Back in 1960s America there were three major news networks NBC, CBS and ABC, though as one talking head says in reference to ABC, “There are three networks but if there were four, they’d be fourth.” At the time, networks still provided gavel-to-gavel coverage of political party conventions, but ABC, lacking the resources the other two major networks had, was only able show a few hours of political party conventions in the evening.
To save their struggling network, they would have to do something drastic, something that had never been done before. And that is exactly what they did during the 1968 conventions, hiring the flamboyant left-wing author Gore Vidal and ultra-conservative editor of the right-wing magazine, National Review, William F. Buckley to debate in a ten-night after convention special.
This event is said to be the first real attempt at political punditry and this documentary is a behind the scenes look at it.

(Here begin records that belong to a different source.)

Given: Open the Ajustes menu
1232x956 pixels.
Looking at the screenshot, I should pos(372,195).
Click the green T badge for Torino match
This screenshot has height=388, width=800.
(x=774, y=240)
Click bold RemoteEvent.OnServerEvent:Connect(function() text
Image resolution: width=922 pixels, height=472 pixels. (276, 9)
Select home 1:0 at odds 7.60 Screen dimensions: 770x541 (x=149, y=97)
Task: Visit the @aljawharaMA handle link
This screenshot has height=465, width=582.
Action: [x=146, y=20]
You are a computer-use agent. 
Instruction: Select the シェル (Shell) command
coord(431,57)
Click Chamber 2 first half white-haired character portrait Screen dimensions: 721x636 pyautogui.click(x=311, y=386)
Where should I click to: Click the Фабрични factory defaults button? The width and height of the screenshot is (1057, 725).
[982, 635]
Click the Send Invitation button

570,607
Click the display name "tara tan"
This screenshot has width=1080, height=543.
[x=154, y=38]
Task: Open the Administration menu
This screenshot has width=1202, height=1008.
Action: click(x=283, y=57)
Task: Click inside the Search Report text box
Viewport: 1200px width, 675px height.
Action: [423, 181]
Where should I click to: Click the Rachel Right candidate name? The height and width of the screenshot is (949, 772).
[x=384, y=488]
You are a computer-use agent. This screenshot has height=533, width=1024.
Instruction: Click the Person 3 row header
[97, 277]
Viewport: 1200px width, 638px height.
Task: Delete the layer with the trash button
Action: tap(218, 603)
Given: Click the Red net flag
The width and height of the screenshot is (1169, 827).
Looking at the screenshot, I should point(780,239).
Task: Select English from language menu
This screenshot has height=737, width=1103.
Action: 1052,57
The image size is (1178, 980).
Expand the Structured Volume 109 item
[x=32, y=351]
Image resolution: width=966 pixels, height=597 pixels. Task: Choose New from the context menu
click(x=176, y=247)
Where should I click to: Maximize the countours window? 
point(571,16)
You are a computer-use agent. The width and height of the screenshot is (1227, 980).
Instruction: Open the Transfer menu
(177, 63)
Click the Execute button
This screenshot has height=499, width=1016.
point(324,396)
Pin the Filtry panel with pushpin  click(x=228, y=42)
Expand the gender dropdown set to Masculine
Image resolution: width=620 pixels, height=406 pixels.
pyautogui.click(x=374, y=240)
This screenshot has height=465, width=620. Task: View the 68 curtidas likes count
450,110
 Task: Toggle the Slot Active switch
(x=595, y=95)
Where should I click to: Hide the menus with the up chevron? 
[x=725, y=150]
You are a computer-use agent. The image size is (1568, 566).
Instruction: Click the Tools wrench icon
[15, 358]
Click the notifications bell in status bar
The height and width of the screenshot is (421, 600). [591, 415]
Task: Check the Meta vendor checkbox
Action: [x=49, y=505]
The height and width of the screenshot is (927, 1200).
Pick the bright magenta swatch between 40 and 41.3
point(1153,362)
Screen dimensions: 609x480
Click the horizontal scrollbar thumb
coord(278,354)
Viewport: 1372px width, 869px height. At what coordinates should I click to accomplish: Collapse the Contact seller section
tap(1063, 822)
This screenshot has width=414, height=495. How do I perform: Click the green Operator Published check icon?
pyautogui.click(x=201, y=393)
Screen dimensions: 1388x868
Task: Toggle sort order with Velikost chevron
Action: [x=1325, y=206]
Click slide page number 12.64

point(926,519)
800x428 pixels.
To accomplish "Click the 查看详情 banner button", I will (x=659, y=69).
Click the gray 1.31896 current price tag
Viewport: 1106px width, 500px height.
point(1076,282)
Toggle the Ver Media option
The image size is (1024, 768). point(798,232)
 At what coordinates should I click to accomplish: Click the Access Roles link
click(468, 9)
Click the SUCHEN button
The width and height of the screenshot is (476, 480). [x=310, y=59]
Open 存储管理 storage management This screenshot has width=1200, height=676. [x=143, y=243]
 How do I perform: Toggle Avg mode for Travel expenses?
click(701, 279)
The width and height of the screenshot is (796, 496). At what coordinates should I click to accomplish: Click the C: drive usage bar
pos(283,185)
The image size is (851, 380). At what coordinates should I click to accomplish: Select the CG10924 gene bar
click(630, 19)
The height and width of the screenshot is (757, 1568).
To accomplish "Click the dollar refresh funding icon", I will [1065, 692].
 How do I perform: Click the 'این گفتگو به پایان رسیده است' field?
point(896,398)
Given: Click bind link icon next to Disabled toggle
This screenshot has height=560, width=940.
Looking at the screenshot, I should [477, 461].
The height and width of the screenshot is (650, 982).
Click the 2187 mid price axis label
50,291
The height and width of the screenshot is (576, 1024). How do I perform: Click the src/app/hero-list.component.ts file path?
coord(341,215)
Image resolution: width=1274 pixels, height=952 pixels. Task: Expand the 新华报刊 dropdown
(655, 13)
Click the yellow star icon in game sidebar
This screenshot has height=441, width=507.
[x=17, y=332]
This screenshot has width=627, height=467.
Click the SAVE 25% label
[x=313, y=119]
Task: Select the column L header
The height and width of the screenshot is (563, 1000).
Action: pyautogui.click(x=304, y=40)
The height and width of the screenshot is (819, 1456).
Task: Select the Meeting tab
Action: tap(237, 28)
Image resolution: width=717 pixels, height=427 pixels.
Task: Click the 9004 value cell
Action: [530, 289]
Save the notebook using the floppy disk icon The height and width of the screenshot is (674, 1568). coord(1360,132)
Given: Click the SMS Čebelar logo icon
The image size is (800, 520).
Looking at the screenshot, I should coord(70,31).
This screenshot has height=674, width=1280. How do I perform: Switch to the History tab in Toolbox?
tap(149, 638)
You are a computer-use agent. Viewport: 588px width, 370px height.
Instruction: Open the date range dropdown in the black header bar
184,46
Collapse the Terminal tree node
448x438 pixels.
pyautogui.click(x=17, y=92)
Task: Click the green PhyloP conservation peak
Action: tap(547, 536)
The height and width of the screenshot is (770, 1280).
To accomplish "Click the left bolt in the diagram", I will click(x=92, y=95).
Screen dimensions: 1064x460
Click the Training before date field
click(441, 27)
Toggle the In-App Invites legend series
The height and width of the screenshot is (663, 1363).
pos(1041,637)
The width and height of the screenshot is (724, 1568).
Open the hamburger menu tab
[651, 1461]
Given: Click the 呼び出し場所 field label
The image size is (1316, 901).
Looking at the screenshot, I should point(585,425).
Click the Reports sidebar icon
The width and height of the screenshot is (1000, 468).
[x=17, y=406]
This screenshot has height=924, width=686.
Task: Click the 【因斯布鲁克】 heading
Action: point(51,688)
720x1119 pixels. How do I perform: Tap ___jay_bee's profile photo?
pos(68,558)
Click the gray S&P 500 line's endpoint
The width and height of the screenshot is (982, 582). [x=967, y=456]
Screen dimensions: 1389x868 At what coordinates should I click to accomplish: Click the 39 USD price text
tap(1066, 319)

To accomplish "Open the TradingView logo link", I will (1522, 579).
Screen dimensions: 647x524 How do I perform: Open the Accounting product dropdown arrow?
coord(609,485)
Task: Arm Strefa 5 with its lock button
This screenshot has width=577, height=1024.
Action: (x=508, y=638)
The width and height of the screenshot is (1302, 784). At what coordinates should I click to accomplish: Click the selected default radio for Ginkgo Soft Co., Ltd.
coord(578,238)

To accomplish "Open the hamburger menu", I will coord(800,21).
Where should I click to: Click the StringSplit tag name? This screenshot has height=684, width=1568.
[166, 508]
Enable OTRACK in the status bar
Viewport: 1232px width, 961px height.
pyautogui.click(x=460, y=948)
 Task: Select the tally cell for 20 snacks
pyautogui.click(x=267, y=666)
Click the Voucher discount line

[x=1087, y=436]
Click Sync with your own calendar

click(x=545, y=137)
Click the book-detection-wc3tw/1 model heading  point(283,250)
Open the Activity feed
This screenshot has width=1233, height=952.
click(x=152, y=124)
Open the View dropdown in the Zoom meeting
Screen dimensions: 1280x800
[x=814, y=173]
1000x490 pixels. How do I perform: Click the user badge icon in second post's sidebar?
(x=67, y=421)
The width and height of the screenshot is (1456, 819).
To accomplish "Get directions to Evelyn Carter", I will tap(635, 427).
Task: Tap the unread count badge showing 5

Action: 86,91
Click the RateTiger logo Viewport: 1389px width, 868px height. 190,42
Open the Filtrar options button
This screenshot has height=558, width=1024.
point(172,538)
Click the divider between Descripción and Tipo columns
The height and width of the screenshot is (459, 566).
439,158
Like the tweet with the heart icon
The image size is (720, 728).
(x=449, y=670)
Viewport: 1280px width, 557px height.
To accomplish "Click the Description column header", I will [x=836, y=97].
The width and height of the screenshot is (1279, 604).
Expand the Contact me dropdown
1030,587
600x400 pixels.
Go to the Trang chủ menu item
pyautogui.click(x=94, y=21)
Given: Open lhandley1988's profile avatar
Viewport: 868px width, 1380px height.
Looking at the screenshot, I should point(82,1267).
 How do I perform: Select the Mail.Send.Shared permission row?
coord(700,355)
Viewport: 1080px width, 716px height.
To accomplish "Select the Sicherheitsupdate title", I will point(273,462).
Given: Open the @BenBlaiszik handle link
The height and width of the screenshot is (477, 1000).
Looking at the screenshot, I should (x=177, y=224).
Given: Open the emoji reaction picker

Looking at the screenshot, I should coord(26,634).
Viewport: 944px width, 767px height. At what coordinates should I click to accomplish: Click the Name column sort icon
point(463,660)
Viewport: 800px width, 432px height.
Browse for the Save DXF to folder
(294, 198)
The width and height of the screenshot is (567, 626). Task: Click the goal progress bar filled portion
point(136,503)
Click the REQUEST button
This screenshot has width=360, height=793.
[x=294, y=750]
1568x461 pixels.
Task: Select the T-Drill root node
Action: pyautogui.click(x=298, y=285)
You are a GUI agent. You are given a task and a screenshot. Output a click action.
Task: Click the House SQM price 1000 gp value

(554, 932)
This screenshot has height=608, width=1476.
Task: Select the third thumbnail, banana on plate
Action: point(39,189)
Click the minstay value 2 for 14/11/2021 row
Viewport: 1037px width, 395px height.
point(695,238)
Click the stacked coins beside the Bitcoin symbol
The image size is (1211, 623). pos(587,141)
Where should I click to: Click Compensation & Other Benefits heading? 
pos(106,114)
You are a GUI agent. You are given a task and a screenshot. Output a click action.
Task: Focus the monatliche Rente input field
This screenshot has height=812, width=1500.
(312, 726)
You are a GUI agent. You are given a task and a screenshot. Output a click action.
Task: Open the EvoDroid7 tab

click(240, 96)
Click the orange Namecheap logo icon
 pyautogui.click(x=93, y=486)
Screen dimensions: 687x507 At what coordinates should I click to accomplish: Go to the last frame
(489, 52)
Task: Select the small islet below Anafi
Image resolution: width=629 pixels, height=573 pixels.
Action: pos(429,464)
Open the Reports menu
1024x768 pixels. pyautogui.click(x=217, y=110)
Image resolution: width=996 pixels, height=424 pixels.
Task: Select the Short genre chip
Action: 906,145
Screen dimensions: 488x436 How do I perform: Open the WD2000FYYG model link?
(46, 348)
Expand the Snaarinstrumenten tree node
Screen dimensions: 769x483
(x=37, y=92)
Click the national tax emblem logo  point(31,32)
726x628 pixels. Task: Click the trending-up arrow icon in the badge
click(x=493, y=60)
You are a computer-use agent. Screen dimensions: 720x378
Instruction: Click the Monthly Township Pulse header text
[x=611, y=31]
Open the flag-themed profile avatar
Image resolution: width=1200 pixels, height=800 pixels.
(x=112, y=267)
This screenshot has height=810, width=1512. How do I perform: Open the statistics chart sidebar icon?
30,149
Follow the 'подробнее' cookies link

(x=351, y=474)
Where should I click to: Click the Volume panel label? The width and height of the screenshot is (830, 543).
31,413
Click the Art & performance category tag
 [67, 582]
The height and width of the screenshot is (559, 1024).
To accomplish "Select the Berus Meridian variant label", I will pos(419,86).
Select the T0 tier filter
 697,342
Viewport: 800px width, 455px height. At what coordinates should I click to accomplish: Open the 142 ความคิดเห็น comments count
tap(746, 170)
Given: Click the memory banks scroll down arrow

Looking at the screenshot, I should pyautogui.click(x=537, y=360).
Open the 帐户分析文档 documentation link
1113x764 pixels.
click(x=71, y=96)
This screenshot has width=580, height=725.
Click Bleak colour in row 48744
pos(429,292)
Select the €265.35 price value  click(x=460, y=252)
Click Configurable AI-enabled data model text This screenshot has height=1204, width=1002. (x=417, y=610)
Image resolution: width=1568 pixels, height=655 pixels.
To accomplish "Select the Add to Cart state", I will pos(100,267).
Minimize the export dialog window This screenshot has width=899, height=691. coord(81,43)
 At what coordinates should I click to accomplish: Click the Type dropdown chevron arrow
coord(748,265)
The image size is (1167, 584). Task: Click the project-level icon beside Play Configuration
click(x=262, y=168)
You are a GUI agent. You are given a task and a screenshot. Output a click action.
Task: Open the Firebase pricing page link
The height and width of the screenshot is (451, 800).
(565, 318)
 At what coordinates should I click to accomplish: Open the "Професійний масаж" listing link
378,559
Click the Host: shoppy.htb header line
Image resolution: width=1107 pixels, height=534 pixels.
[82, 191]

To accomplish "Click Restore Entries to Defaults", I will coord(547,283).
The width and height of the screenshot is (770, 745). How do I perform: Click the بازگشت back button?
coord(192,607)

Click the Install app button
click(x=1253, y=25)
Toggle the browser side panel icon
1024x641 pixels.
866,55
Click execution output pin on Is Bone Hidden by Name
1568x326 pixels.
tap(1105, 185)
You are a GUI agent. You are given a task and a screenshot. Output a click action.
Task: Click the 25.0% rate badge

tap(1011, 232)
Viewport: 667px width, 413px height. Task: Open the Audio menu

Set across actual archival footage of the debates, the film is both a character exploration of Buckley and Vidal themselves as well as a fascinating examination of how punditry became the way it is today.
Buckley once asked if there was anyone he would consider not debating and responded: “A communist or Gore Vidal.” In a brilliant and conniving move, ABC asked the two to come on and they agreed. The reason was quite simple: because they actually wanted to destroy each other as Christoper Hitchens notes in the film: “There was nothing feigned about the mutual antipathy, they really did despise each other.”
It became clear early on in the debates that it was not about the convention but about how both men saw the state of America at the time and how their political philosophy fit (or didn’t) into the landscape of political rhetoric – and both these men disagreed vehemently with the other. This point reaches its apex when Buckley, upon being called a “crypto-nazi” by Vidal, responds with the threat of physical violence on live television.
That instance of a violent threat would haunt Buckley for the rest of his life, eternally being dumbfounded as to why he reacted the way he did. In Vidal’s mind, after that moment he had won.
The point that directors Robert Gordon and Morgan Neville are trying to make in Best of Enemies is quite clear and is well-taken and a valid one: there has been a degeneration in political coverage, having morphed into vapid shouting matches. Watching CNN, one would be hard-pressed to disagree with this point, but there is indeed something lacking in their argument.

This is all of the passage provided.